Одарив незнакомца томным взглядом, Настя первой вошла в зал. Ей нравился этот ресторан, его немного тяжеловатый шик. В претенциозности интерьера было что-то старомодное и воркующее. Она знала, сколько усилий нужно приложить, чтобы отодвинуть массивный стул с мягким гобеленовым сиденьем с точностью, которая открыта скорее не разуму или чувствам, а самым простым ощущениям, открыта рукам, привыкшим к резным спинкам и немного шершавой поверхности дорогой ткани, рукам, чьи осязательные рефлексы незаметно перетекли и, подобно остывшей лаве, застыли в русле отточенного автоматизма.
Ее тихая, мечтательная улыбка, в которой присутствовали сладкая усталость и толика обычного разочарования, приобрела оттенок спокойной уверенности. В зале сидело всего три человека: пожилой дородный мужчина и странная парочка — смазливая, хорошо одетая блондинка с нетерпеливым выражением на лице и ничем не примечательный очкарик.
Настя села за столик у окна, так, чтобы можно было обозревать зал. Попавшийся ей в гардеробе парень приземлился в глубине зала. Теперь он не смотрел на нее. Он зевнул и взял со стола меню. Еще через секунду к Насте подошла высокая девица в белом переднике. Не глядя в меню, Настя заказала овощной салат, минеральную воду, цыпленка в белом вине и взбитые сливки. Потом вдруг поморщилась, подумав, что в целях поддержания стройности фигуры от такого десерта лучше отказаться, но менять ничего не стала. «Я трачу массу энергии, забавляя всех этих парней», — самодовольно подумала она и достала из сумочки зеркальце.

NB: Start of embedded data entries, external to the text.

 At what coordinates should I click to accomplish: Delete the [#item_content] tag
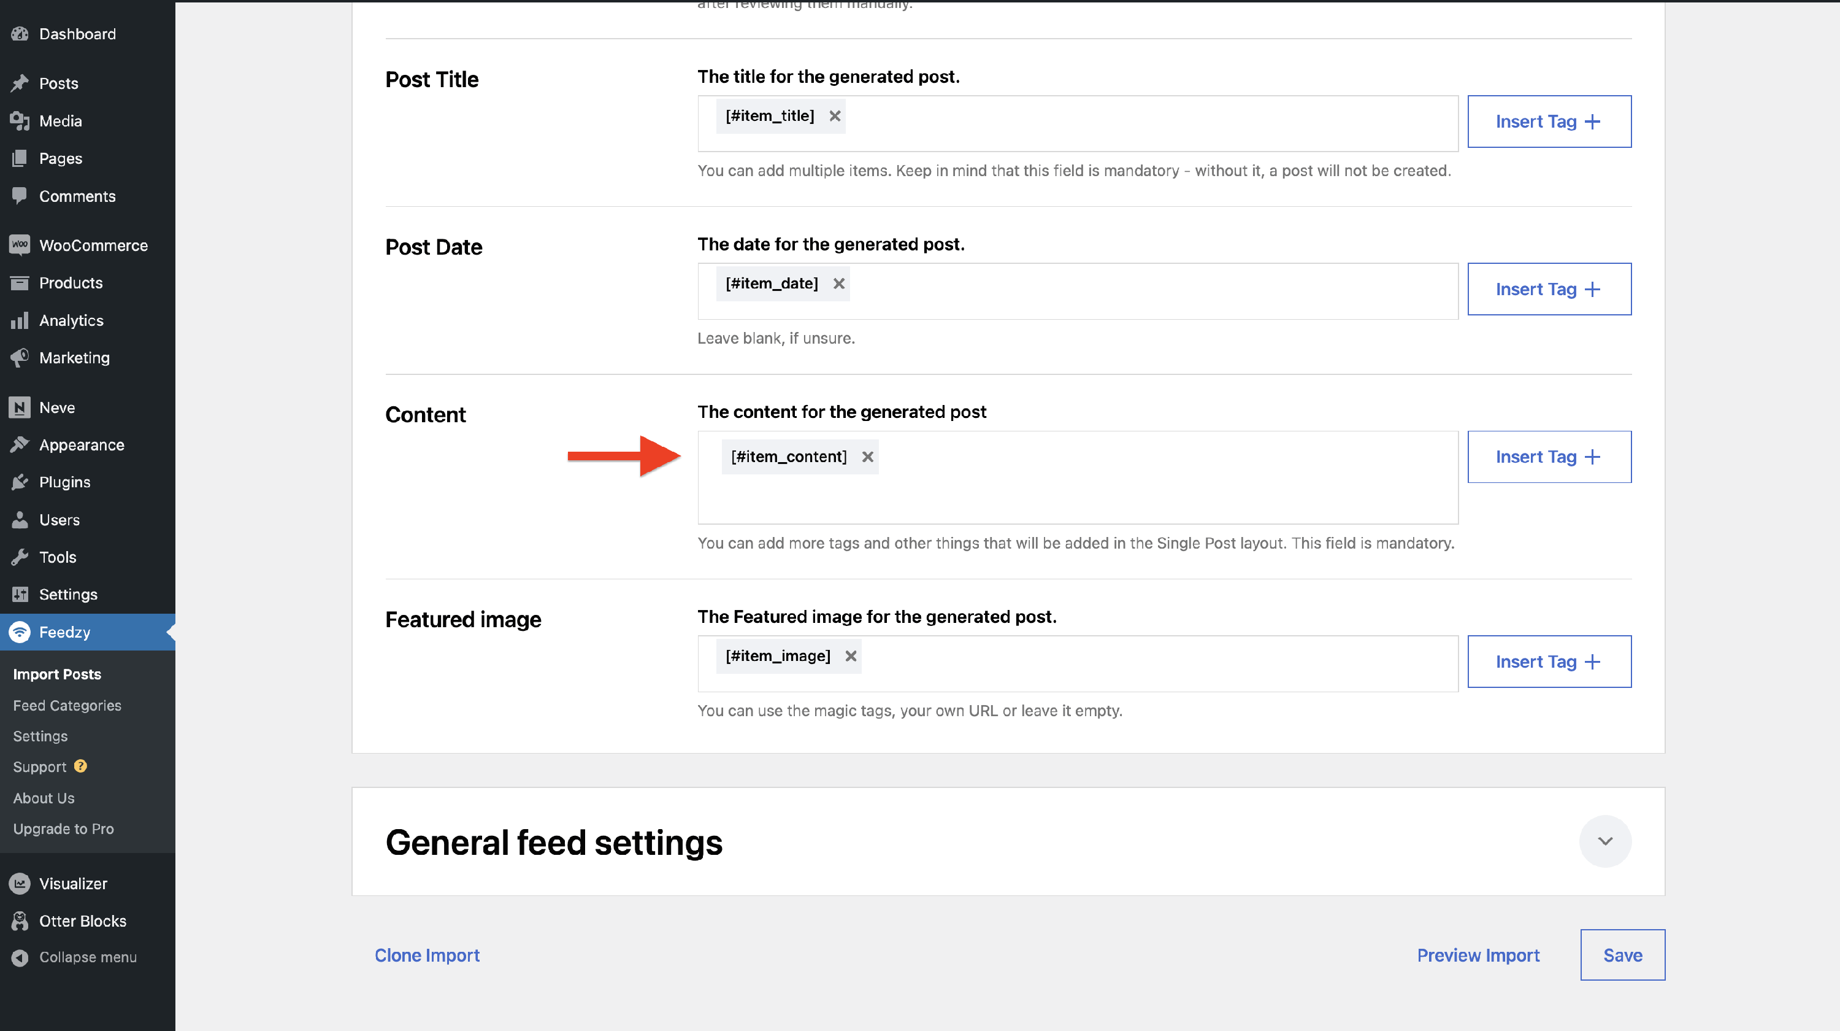click(867, 457)
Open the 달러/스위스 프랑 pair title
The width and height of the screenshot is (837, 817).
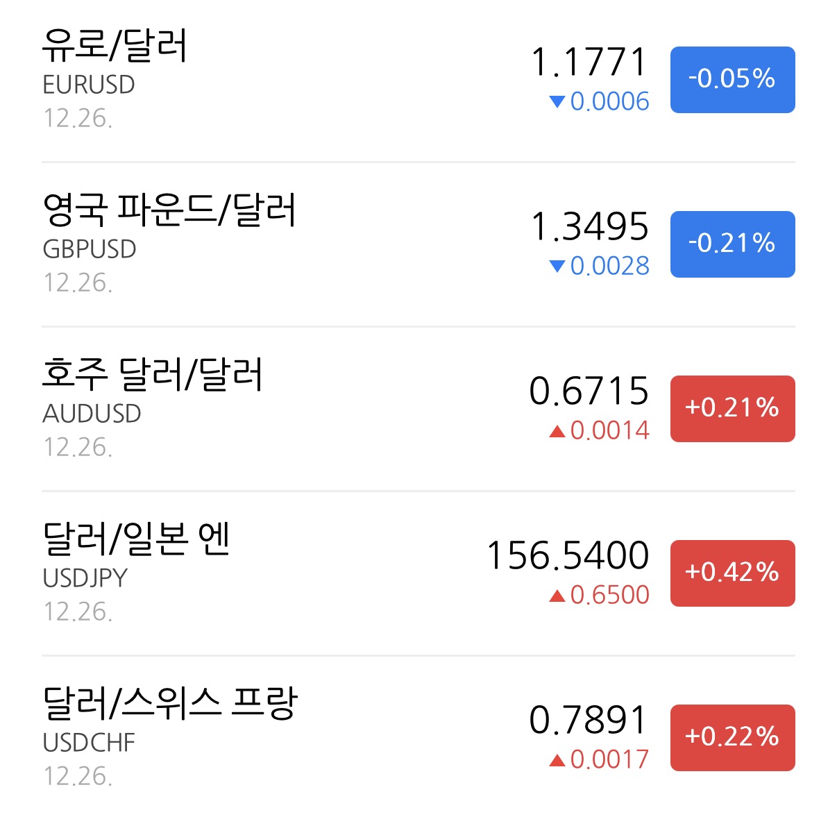[x=169, y=704]
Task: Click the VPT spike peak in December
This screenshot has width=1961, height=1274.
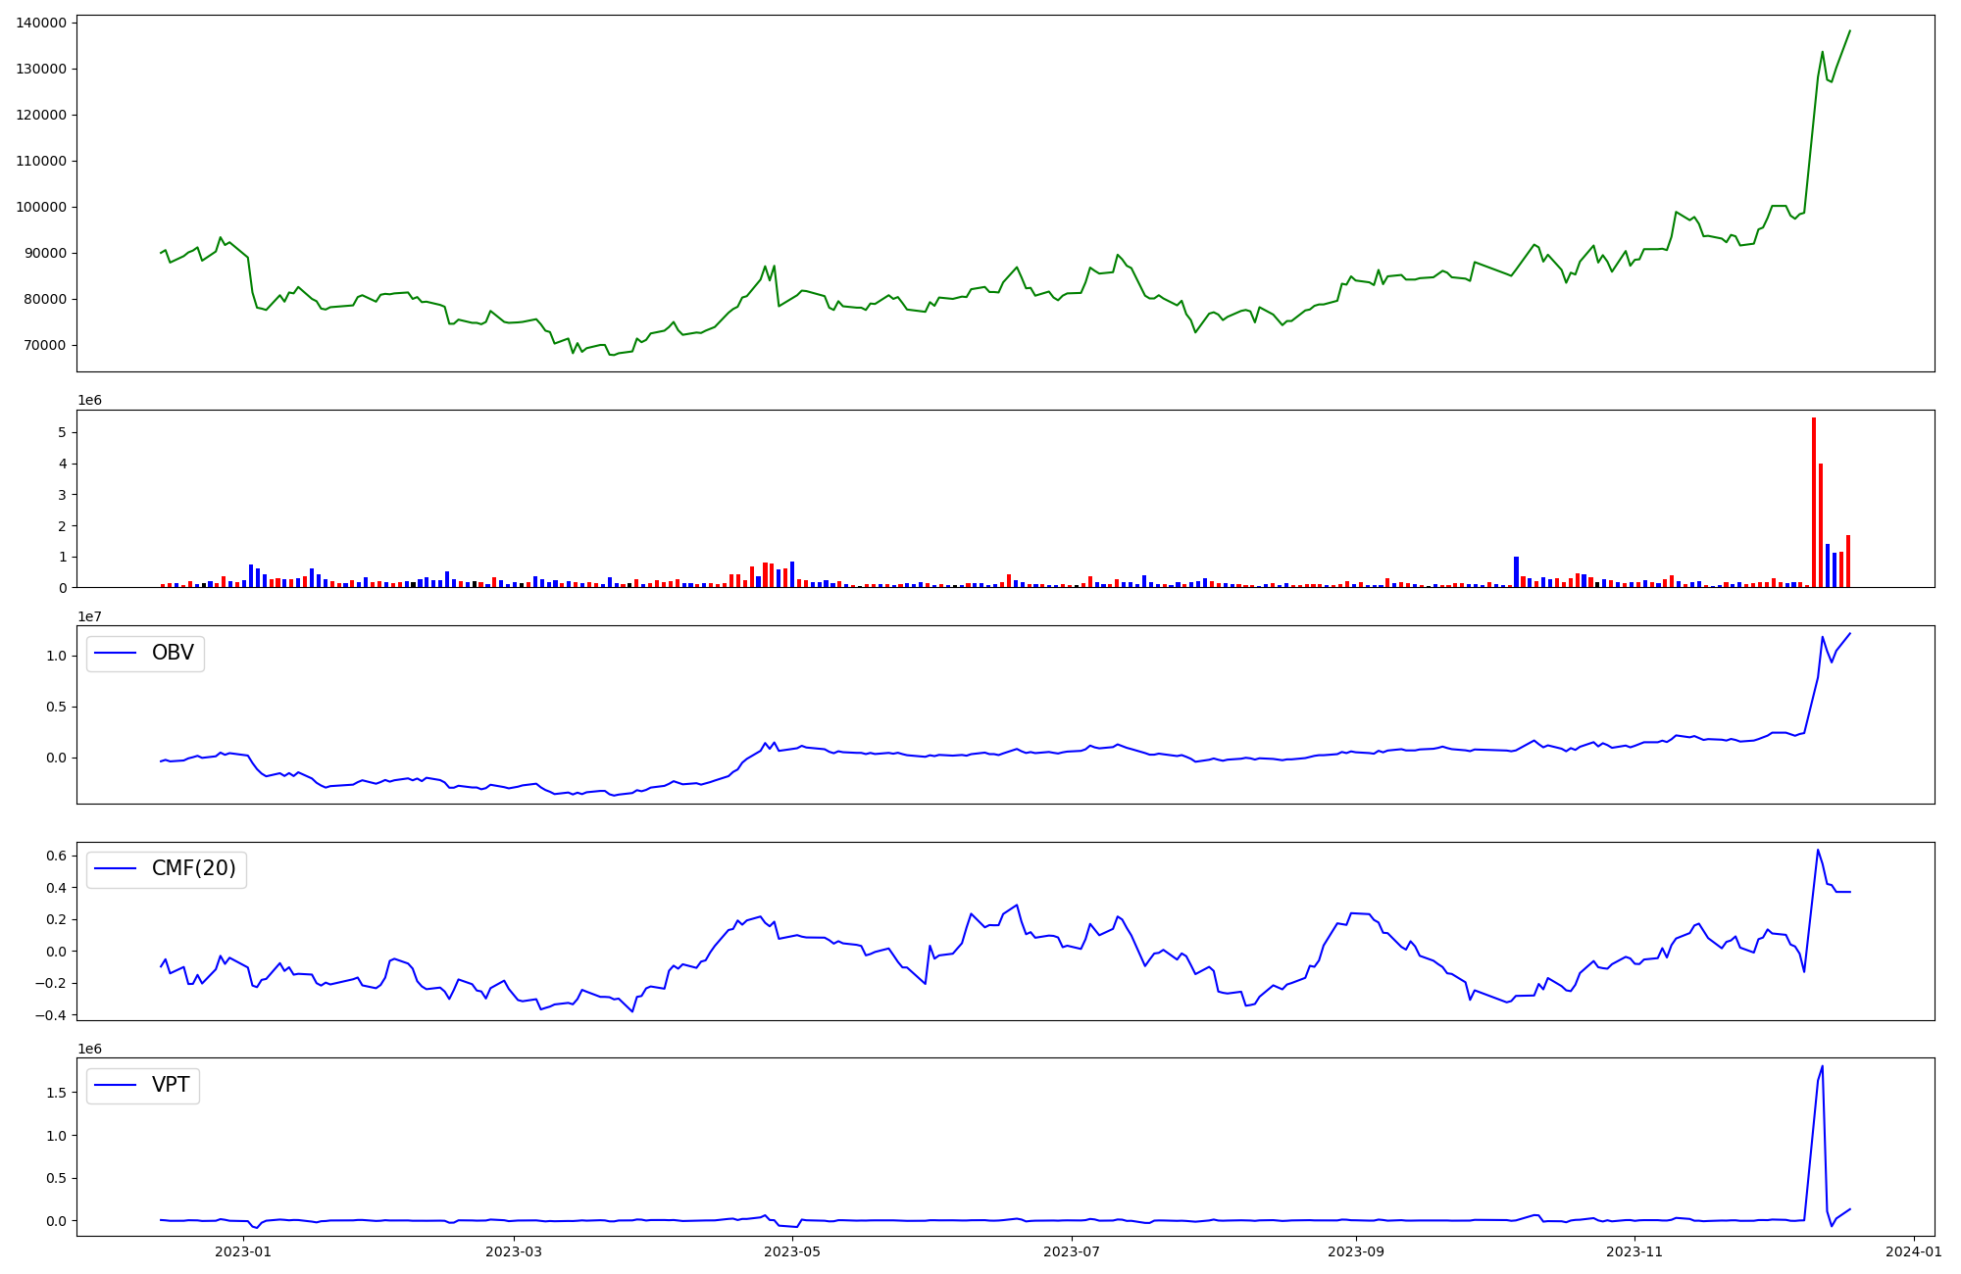Action: (x=1822, y=1066)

Улыбнувшись своему отражению, она скосила глаза на парочку. Мужчина, одутловатое лицо которого могло свидетельствовать о болезни почек, как, впрочем, и сердца, передал небольшой сверток блондинке. Та с небрежным видом приняла его и, открыв сумку, переливчатая кожа которой привлекла Настино внимание, достала небольшой кошелек. Передав мужчине деньги, она щелкнула замком и обвела зал высокомерным взглядом. Настю не обманул этот взор — он был призван скрыть некоторую растерянность и тревогу. Нервные жесты выдавали блондинку. В ее судорожных движениях и гримасах было что-то от смутной вины и агрессии зажатого подростка.